## WHAT IS NEEDED
Exclude the pictures and reproduce the remaining data exactly as written.

## DATA RECORDS
*** Begin section ***
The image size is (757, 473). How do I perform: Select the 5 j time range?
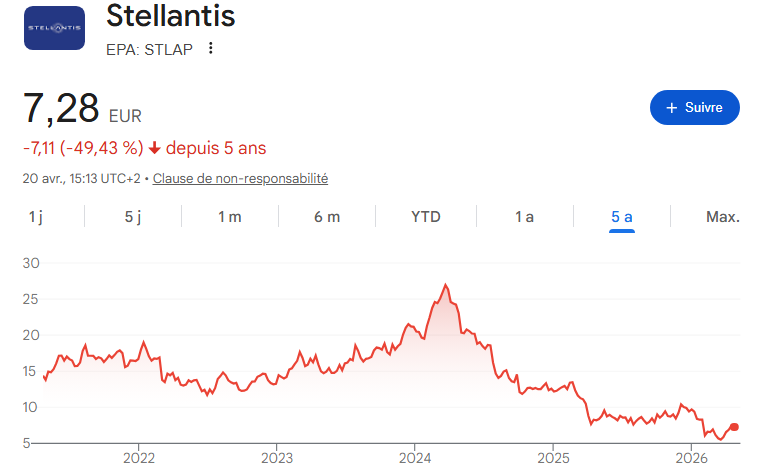pos(133,217)
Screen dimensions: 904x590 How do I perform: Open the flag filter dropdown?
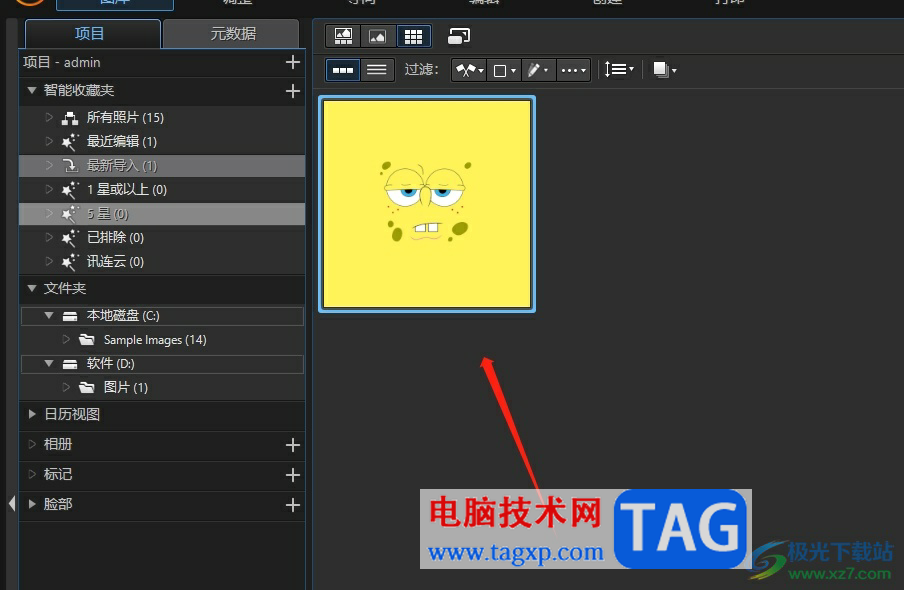click(469, 70)
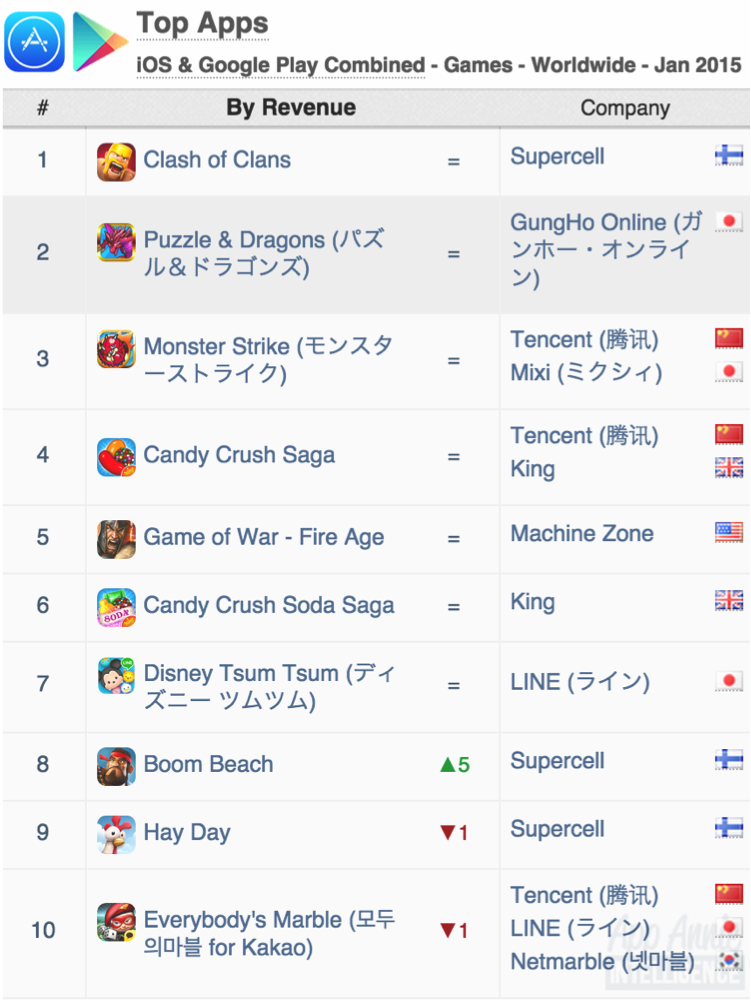
Task: Click the Google Play logo icon
Action: point(100,41)
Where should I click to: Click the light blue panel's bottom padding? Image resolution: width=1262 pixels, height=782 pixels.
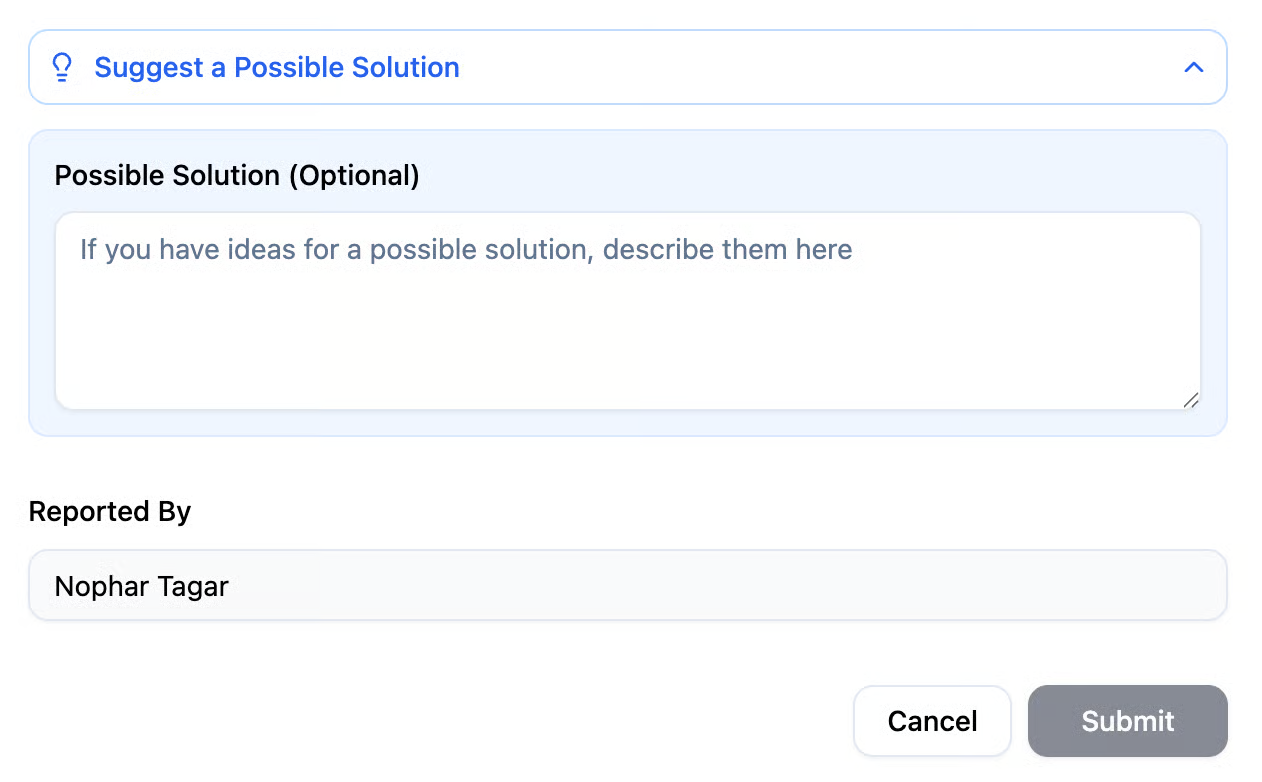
*** End section ***
## REPLY
The image size is (757, 473). How do I perform: Select the 5 j time range?
pos(133,217)
Screen dimensions: 904x590 How do I perform: Open the flag filter dropdown?
click(469, 70)
Task: Click the Google Play logo icon
Action: point(100,41)
Where should I click to: Click the light blue panel's bottom padding? Image resolution: width=1262 pixels, height=782 pixels.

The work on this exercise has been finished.